Much like the technology itself, the applications of artificial intelligence in games have evolved. Decades ago, video game AI tools used to be specifically designed for each game and were largely reserved for hard-scripted behaviours, such as Pac-Man’s four coloured ghosts. Non-player characters’ (NPCs) behaviour was created utilising ruled-based systems and finite state machines. Today AI tools have progressed towards learning methods technologies, (like generative AI), which are used to make NPCs’ behaviours more complex and lifelike, resulting in a better game experience.
Generative AI technology is a machine learning method that uses large data sets to teach AI models patterns and structures. This wide range of data includes text, images and computer code taken from a variety of sources like the internet through web scraping, access to database and open source repositories.
Creating AI environments to train models that are robust enough to generate truly smart and fully independent agents (one that takes actions autonomously and acts intelligently, learning in order to achieve its goals) is difficult and time intensive. Open source AI tools have emerged offering environments for training intelligent agents using deep reinforcement and imitation learning like the Unity Machine Learning Agents Toolkit (ML-Agents). These types of tools have quickly become popular with games developers.
Using open source AI tools offers undoubted benefits, but also carries risks that need to be properly addressed to ensure the long-term future of the game relying on them.
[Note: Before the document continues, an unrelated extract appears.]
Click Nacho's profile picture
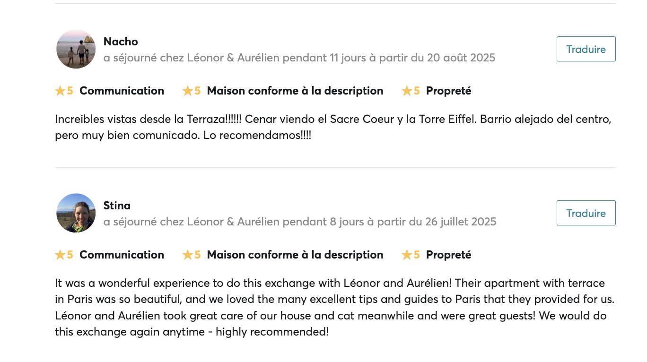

Open source content can be used without royalties and/or explicit consent. This is not the case with most other publicly available content which makes open source content an attractive alternative or often the only option for those in need of content for AI tools. The content is generally made available subject to the user’s compliance with the terms and limitations set out in the applicable open source licence. Open source licences can take different forms and be subject to different levels of restrictions. It can be time consuming to work through the terms of each relevant licence which means developers will find using open source a challenge during a development process with tight deadlines.
In most cases, the obligations related to the open source content will be triggered by the distribution of the game incorporating the open source elements. These obligations are likely to include requirements to provide specific information such as retaining the copyright notice, attributing the author or identifying modifications, retaining certain clauses of the open source licence, indicating the origin of the repositories, and supplying the work that incorporates the open source content under the same conditions as the open source licence.
In addition, open source content is usually made available without any guarantee or possible recourse against the creator, publisher or distributor of the software. Any risk of infringement of third party rights would be fully borne by the user.
How to reduce risk
To mitigate the risks of using open source AI tools in games, consider:
- implementing a system to monitor the use of open source AI software and content
- not over-relying open source AI software and content
- educating your developers about the risks of using open source AI software and the steps to take if they do use it
- having a firm-wide policy for use of open source AI software and content, and
- implementing periodic code audits (eg using software composition analysis tools).
These relatively simple steps can save you a great deal of trouble when you start distributing your game.